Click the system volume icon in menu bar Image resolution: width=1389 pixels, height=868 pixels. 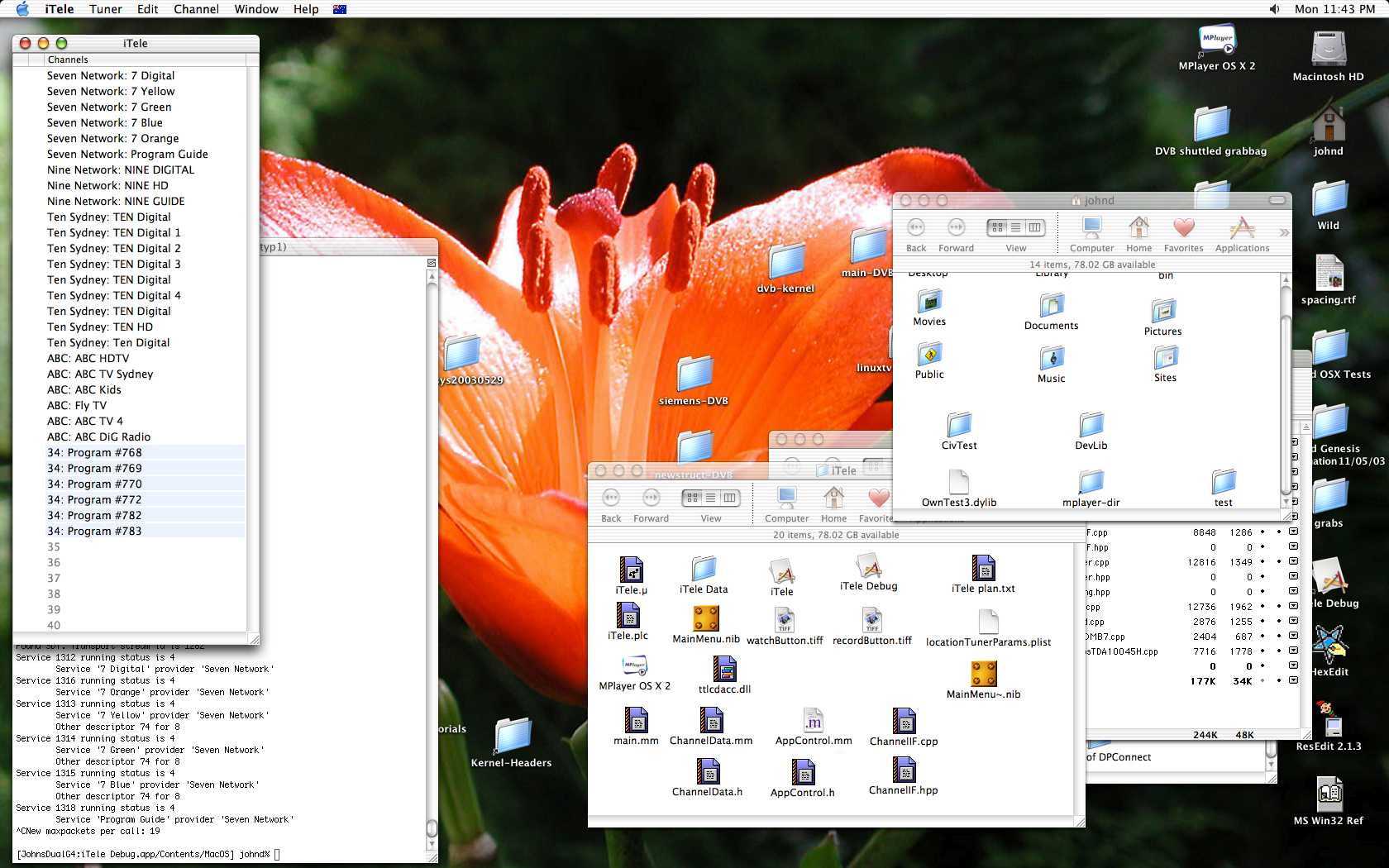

...

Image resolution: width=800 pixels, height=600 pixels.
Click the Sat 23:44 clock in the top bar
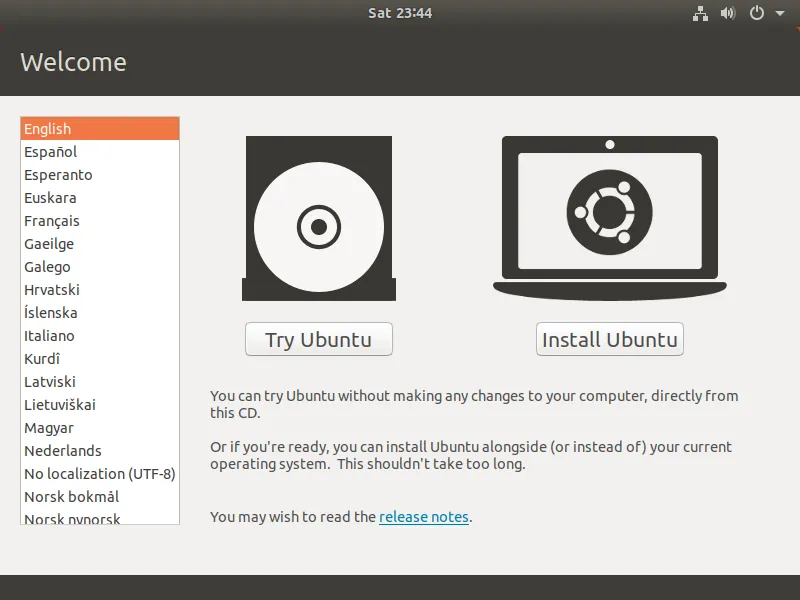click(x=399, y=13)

---

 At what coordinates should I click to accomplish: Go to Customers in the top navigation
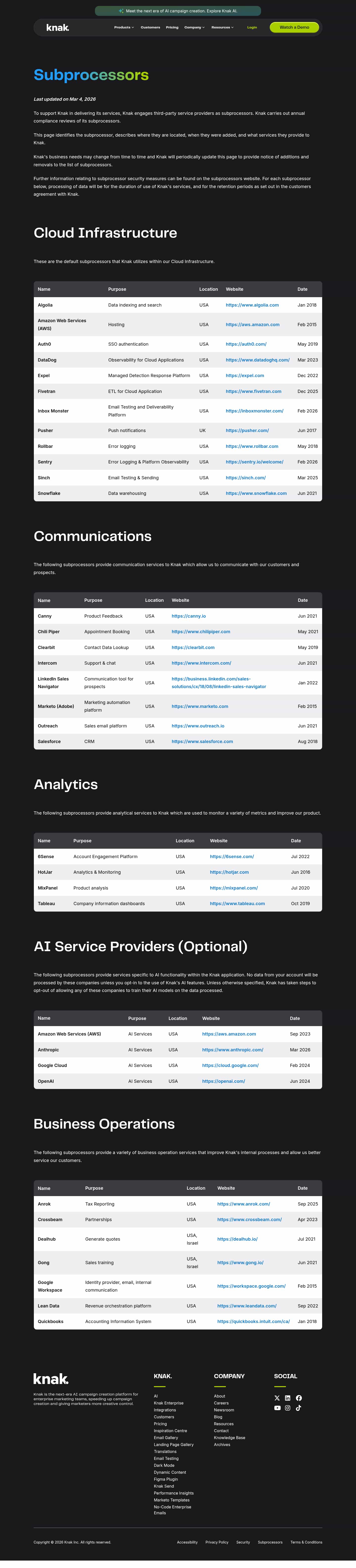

-- Directions --
Substitute "time display" for "clock" in the records from the line containing "Image resolution: width=800" through the line containing "click(x=399, y=13)", inclusive, changing nothing else. Return only those lines, without the pictures.

-- Answer to the problem --
Image resolution: width=800 pixels, height=600 pixels.
Click the Sat 23:44 time display in the top bar
click(x=399, y=13)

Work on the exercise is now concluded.